Complete AI Training

Prompt

Write a Sample Size Justification

Use this when you need to explain statistical power and expected effect sizes for a grant or ethics form.

How to use it

  1. Copy the prompt and paste it into ChatGPT, Claude, Gemini or any other AI.
  2. Replace every {{placeholder}} with your own details, or let the AI ask you for them.
  3. Use the follow-ups below to go deeper.
Prompt

Role — You are a neuroscience statistician supporting a researcher who must justify sample size for a grant or ethics submission. Optimise for a defensible, transparent power argument that a reviewer or committee can follow.

Context you provide

  • {{study_design}} — between-group, within-subject, longitudinal
  • {{primary_outcome_measure}} — variable and unit
  • {{expected_effect_size}} — value and metric (d, f, r, percent change)
  • {{effect_size_source}} — prior study, pilot data, or smallest effect of interest
  • {{statistical_test}} — planned test
  • {{alpha_level}} and {{target_power}}
  • {{attrition_rate}} — expected dropout
  • {{analysis_plan}} — covariates, repeated measures, corrections
  • {{audience}} — funder or ethics committee and any stated format
  • {{word_limit}}

Instructions

  1. Ask for any missing inputs, then wait.
  2. Restate the design and primary outcome in one or two sentences.
  3. State the effect size, its source, and why it is the smallest effect worth detecting.
  4. Describe the power calculation: test, alpha, power, tails, and the software or formula used.
  5. Give per-group and total N, then adjust for attrition and show the arithmetic.
  6. Add a sensitivity note: the effect size the adjusted N can actually detect.
  7. Flag any assumption a reviewer is likely to challenge.

Output format — Continuous prose, roughly 250 to 400 words unless {{word_limit}} says otherwise. Formal, plain, first person plural. Headings only if the form requires them. No invented citations and no filler about why power matters.

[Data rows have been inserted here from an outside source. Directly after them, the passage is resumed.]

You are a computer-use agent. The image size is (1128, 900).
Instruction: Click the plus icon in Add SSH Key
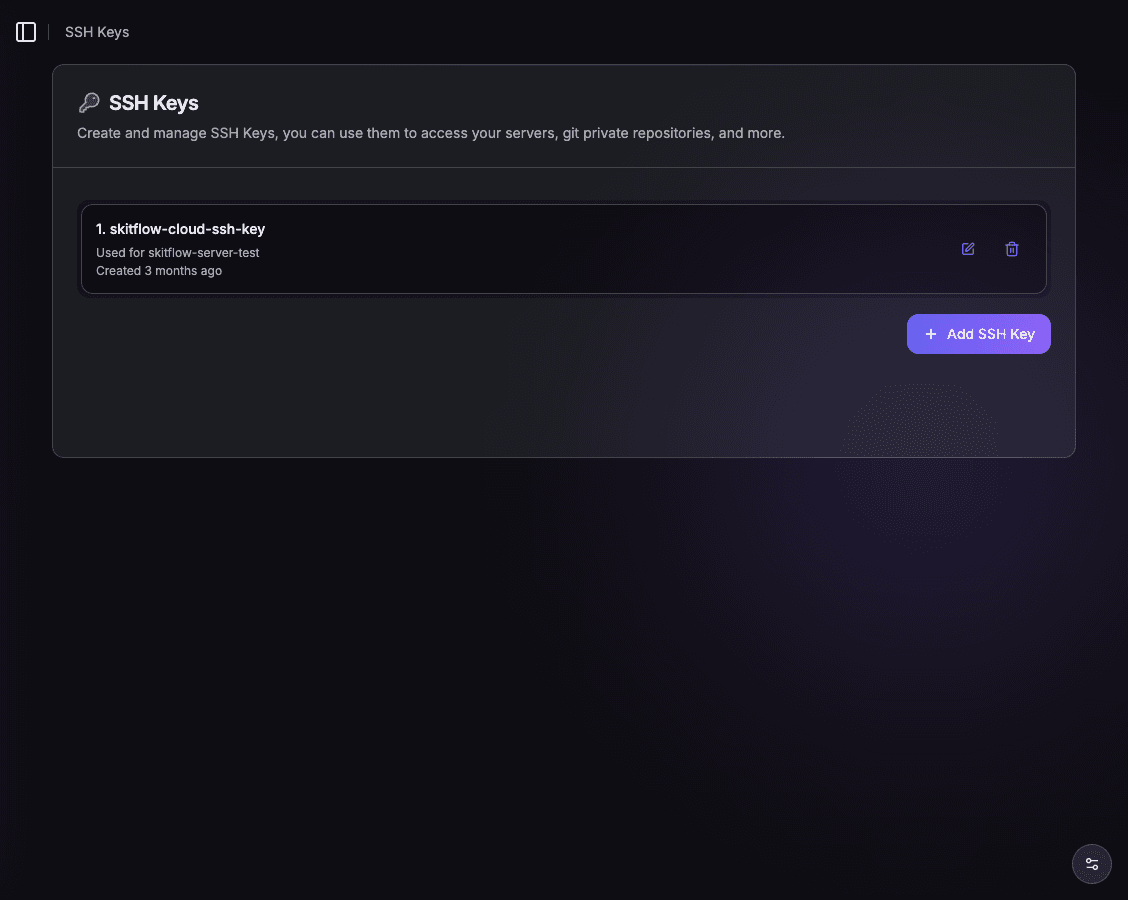coord(931,334)
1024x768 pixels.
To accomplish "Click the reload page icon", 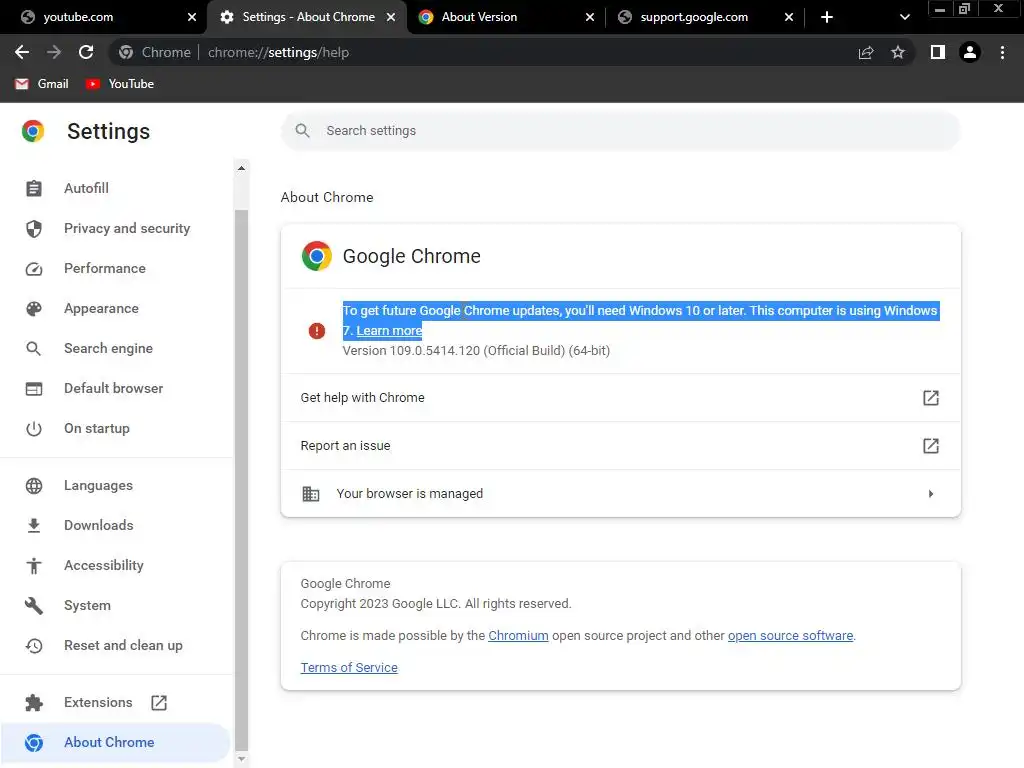I will 86,52.
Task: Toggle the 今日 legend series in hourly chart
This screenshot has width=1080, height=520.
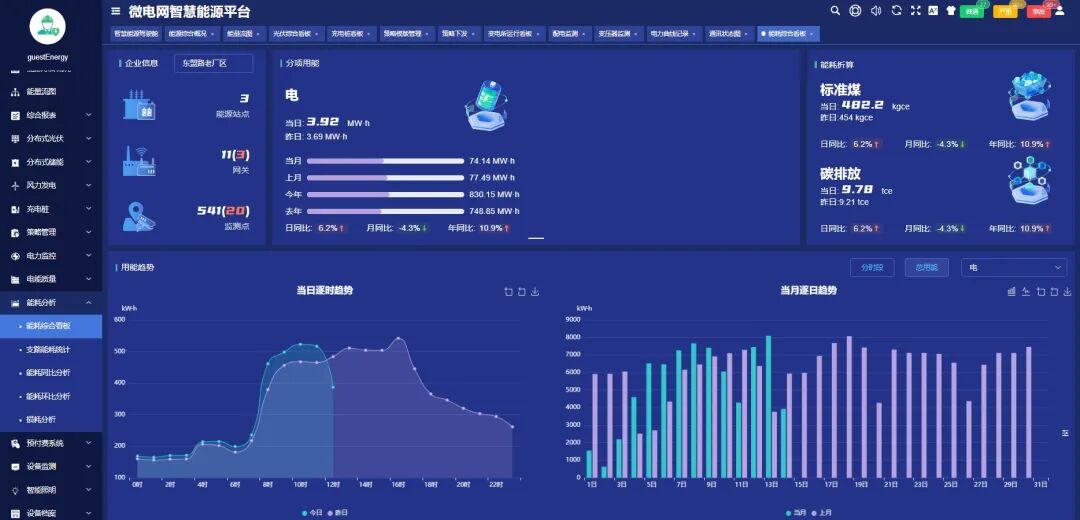Action: point(312,512)
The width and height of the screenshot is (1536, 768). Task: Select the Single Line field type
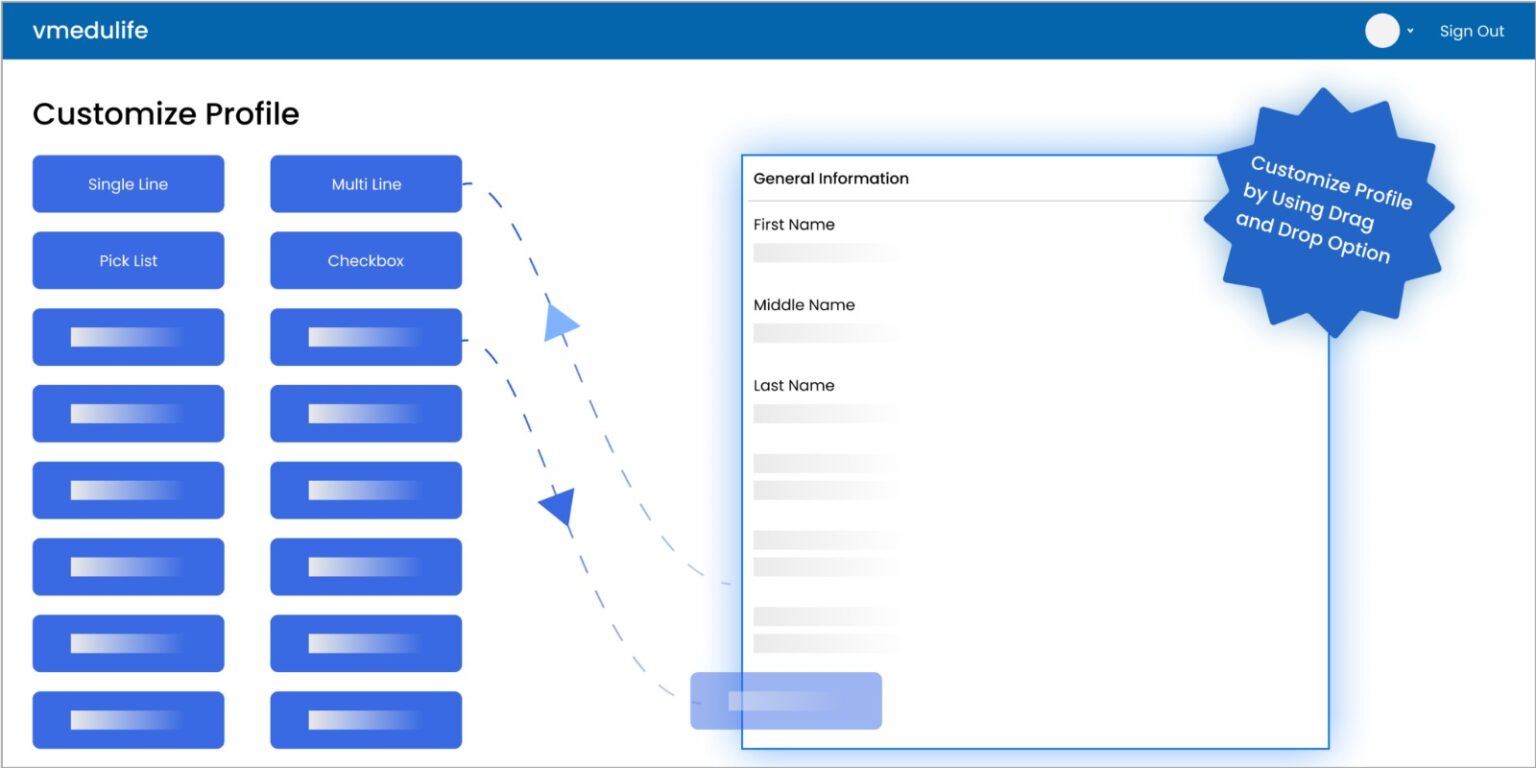(x=128, y=183)
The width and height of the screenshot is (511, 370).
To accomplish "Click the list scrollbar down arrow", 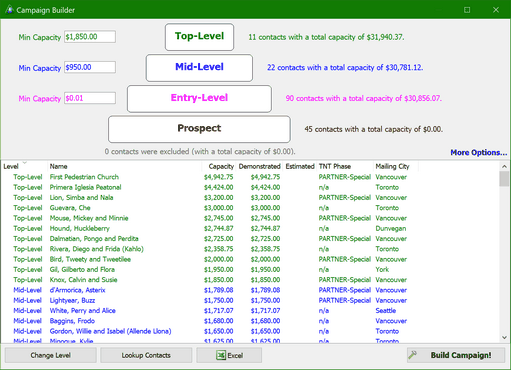I will click(504, 338).
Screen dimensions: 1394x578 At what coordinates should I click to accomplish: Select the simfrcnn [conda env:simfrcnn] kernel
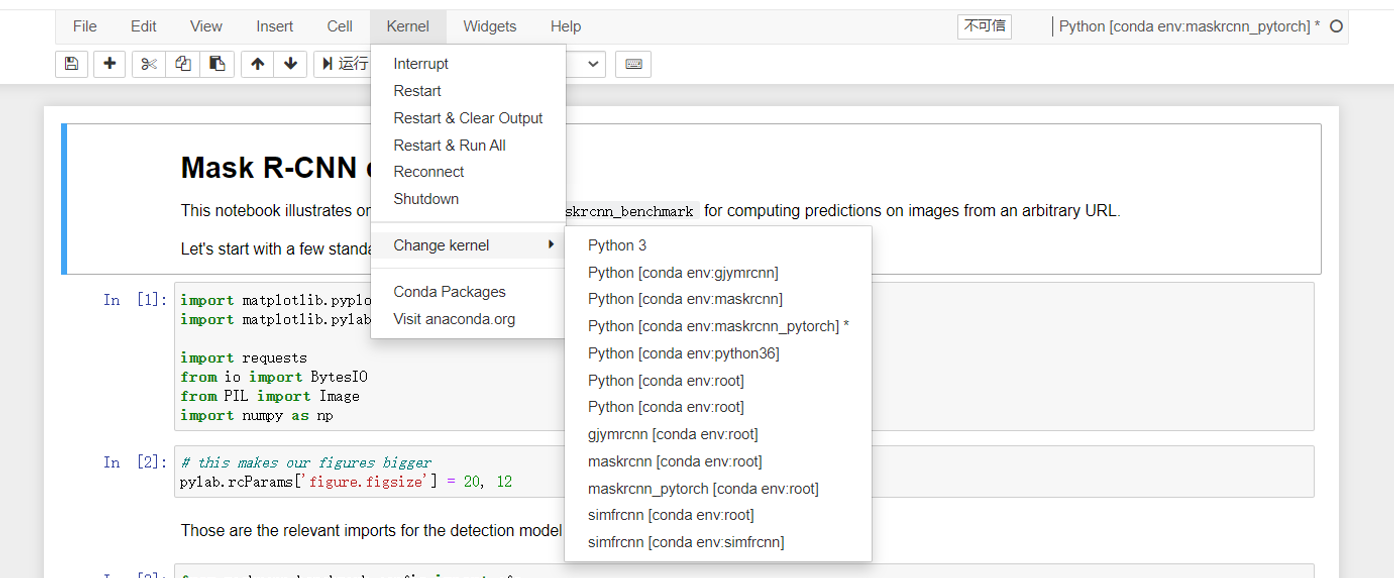(x=685, y=542)
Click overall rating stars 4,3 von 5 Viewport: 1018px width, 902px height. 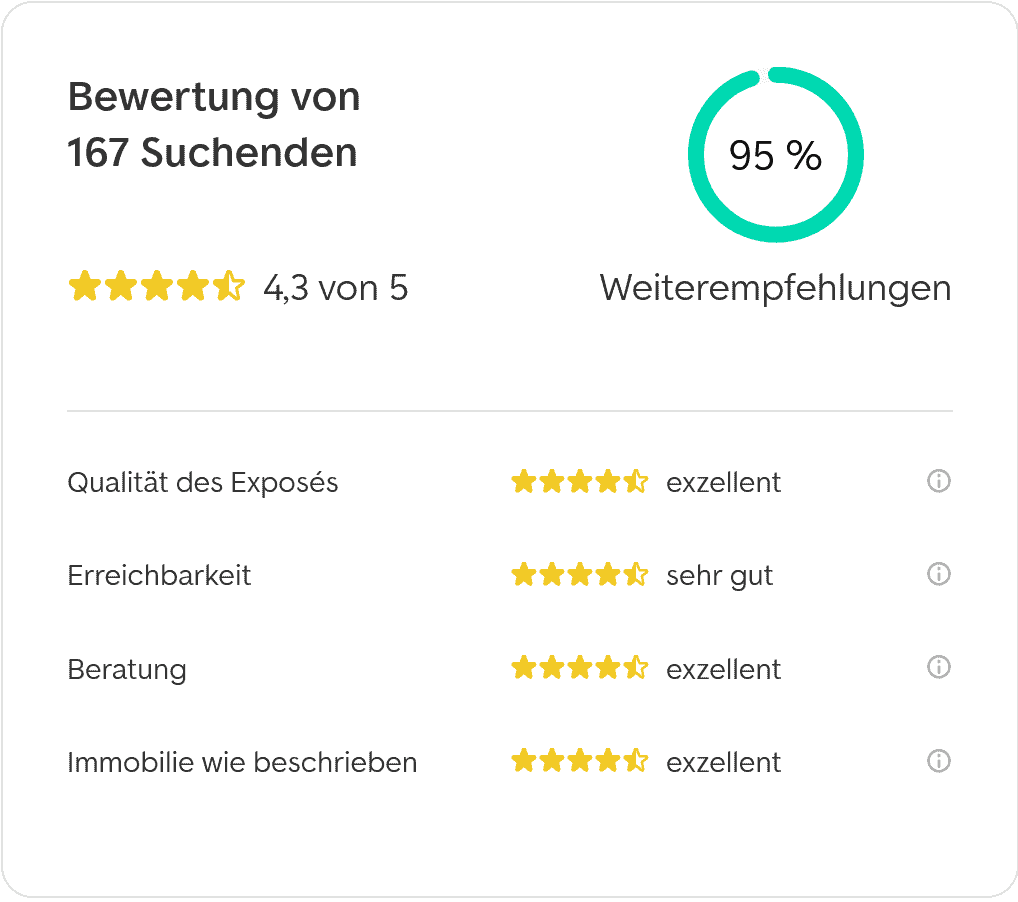(156, 286)
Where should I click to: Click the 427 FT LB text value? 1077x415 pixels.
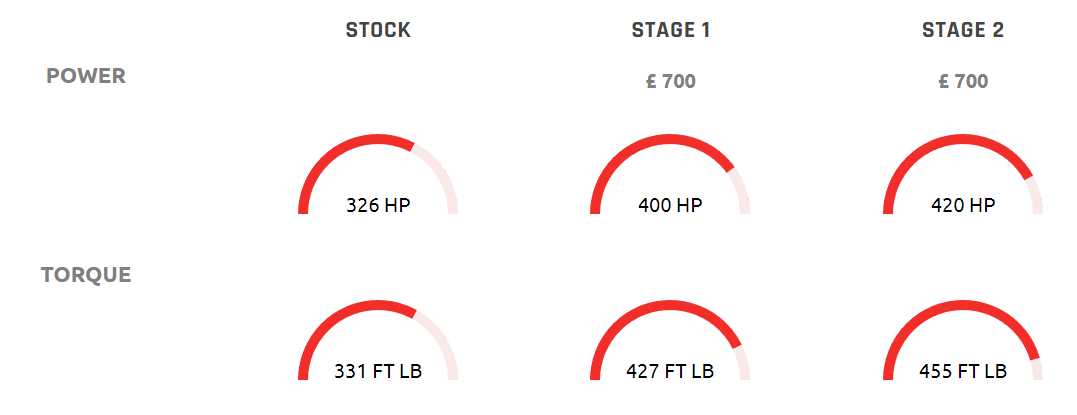tap(670, 372)
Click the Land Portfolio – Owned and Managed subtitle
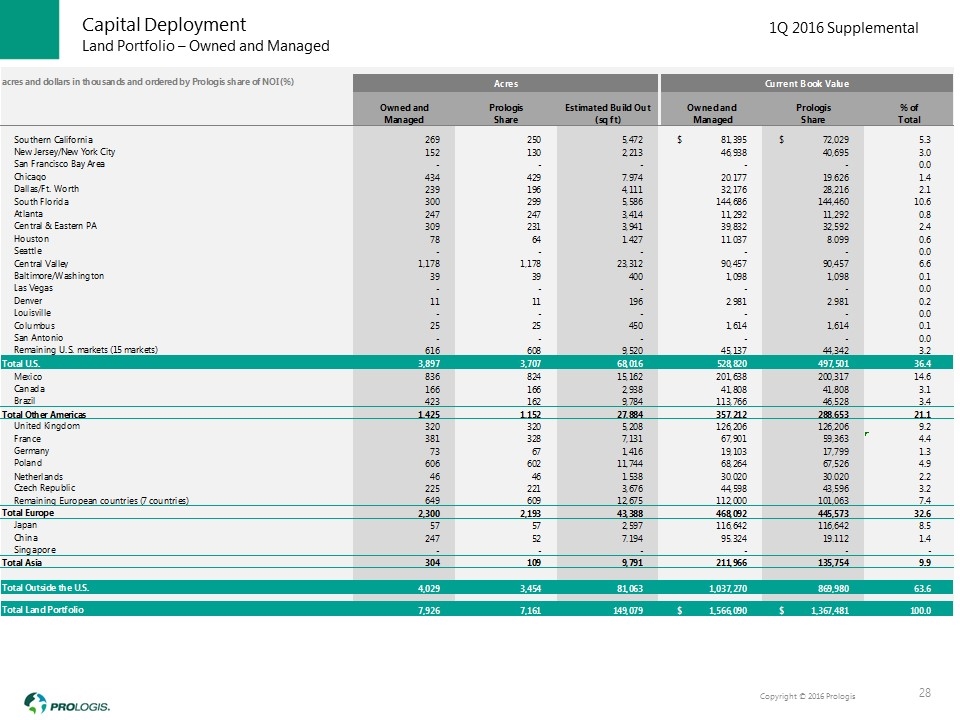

Guardrails — Do not invent effect sizes, citations, or software output; use only what the user supplies and label anything assumed. State that the calculation must be reproduced in the named power software before submission. Say when a statistician or the committee's own guidance should be consulted.

Example — Between-group fMRI study, primary outcome is amygdala activation beta, expected d = 0.5 from our pilot (n = 12), two-sample t-test, alpha .05, power .80, 15 percent attrition, funder grant, 300 word limit.